Dans l’ombre des stars de Grand Prix, certains amateurs locaux ont participé à des compétitions internationales sur le Circuit de montagne d’Auvergne. Sans succès pour la plupart d’entre eux, mais avec le plaisir subtil de pouvoir dire « J’y étais! ». Michel Garnier fait partie de ces champions d’un jour sortis de l’anonymat… à domicile.
Pour des raisons professionnelles, cet Angevin s’est installé à Clermont-Ferrand (63) en 1969, lorsqu’il avait une vingtaine d’années. Très vite il a ressenti le besoin de goûter à la compétition, d’autant qu’il fut essayeur pneus moto pendant cinq ans chez Michelin. Peu de moyens, quelques amis dans le milieu de la moto et une maîtrise qui s’affirmait au fil des sorties: « Charade, c’était le circuit le plus sélectif de l’époque! Il fallait être précis et concentré sur huit kilomètres.» Il avait une petite expérience d’autres pistes (Montlhéry, Pau, Bourg-en-Bresse, Le Mans, Reims, Rouen) en vitesse ou en endurance. Il a fréquenté officiellement Charade au début des années 70 lors de compétitions internationales où s’est exprimé son style de pilotage coulant.
- 1970: il participe à la course des 250 Inter lors du Circuit international de Charade sur une Ducati #33. Cadre cassé, c’est l’abandon. Christian Bourgeois (Yamaha) monte sur la plus haute marche du podium.
- 1971: 300 Kilomètres de Charade Inter (750 & 250) sur une 250 Yamaha #19 préparée par le Clermontois Yves Gaillard. Panne moteur, il abandonnera la course emportée par le Suisse Werner Pfirter.
- 1972: lors des Championnats du monde, il s’inscrit en 500 sur une Honda #41 préparée par André Fargeix, le concessionnaire clermontois de la marque. Pas qualifié pour une place! « C’était rageant » avoue-t-il avec le recul.
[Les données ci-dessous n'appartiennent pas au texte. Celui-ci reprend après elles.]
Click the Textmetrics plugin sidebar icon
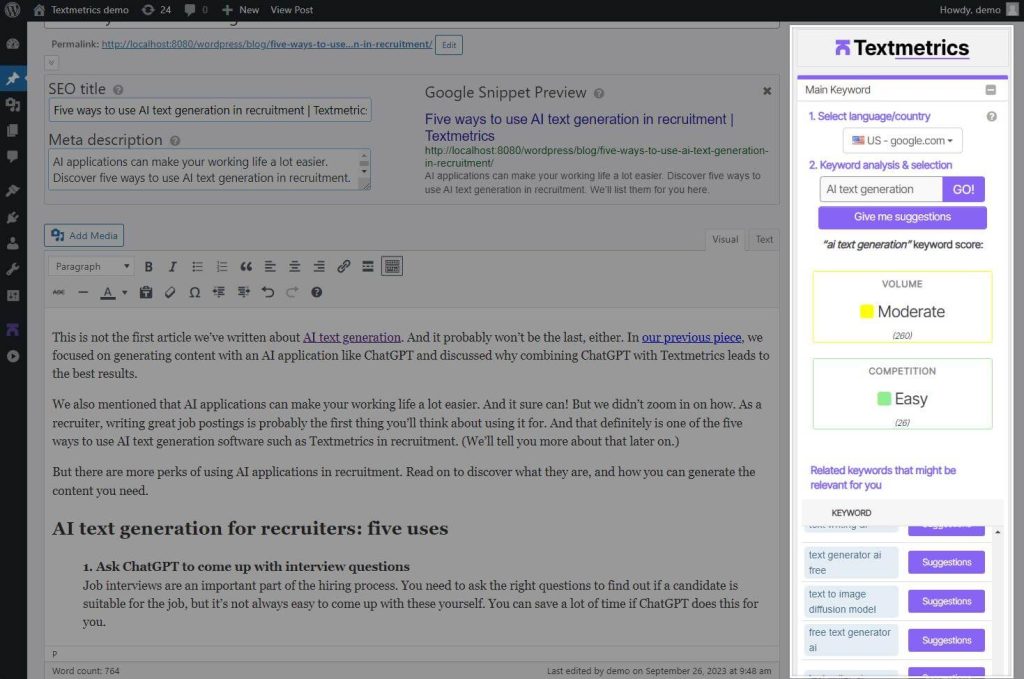 [x=13, y=329]
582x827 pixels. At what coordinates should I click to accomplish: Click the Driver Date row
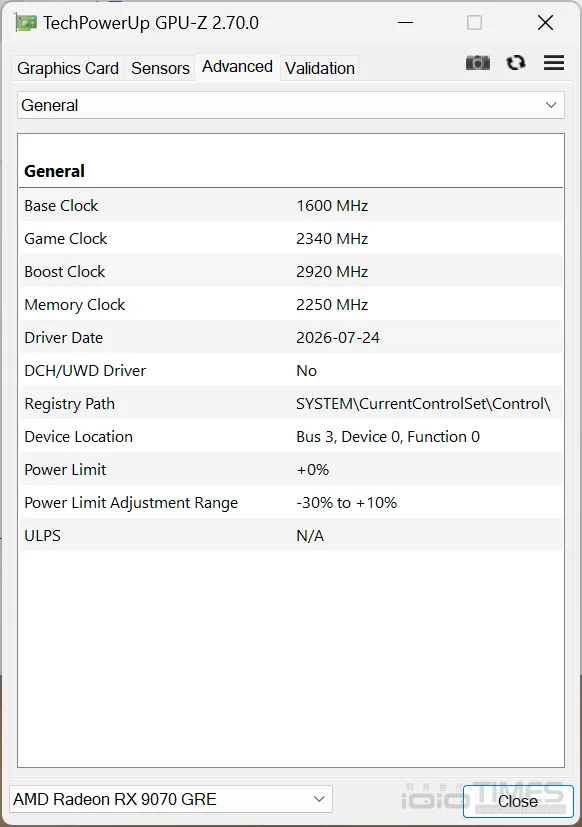(291, 338)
- 1973: le tout jeune Prix FIM 750 passe par l’Auvergne avec un prestigieux plateau tant du point de vue des motos inscrites que des engagés. Garnier roule sur une 750 Moto Guzzi V7S (#26) suivie par Guy Bongiovanni, préparateur et concessionnaire de la marque italienne à Lyon.Pour des raisons de sécurité lié au manque de bottes de paille, le début de cette épreuve avait rencontré un mouvement d’humeur emmené par les internationaux français Éric Offenstadt, Christian Bourgeois et Christian Léon. Mais Michel préfère évoquer sa performance: « Je me souviens avoir bataillé avec le champion anglais Percy Tait sur sa Triumph que je rattrapais. Au freinage du Belvédère, j’ai tellement été déconcentré de le reconnaître que je me suis fait une chaleur puis j’ai perdu son contact ! De tempérament festif, j’ai vécu de bons moments lors de ce week-end des 26 et 27 mai. » Une épreuve emportée par Barry Sheene (GB) sur Suzuki 750 et qui se solde par une 9e place pour Michel, devenant ainsi premier Français de la course. Ce classement lui donne deux points au Championnat du monde de la discipline.
- 1974: le 10e et dernier Championnat du monde moto couru à Charade rencontre un succès populaire invraisemblable malgré les tensions de l’année précédente: plus de 100.000 spectateurs lors d’un week-end marqué par les duels somptueux entre Giacomo Agostini (Yamaha) et Phil Read (MV Agusta) en 350 et 500. Pour Michel Garnier ce fut une terrible frustration: « J’étais inscrit mais ma Yamaha 350 n’a pu être livrée à temps! »
Les deux points récoltés en 1973 marqueront la fin de ses courses à Charade. Ils permettront la reconnaissance médiatique d’un magazine moto: « Le style Michel Garnier ».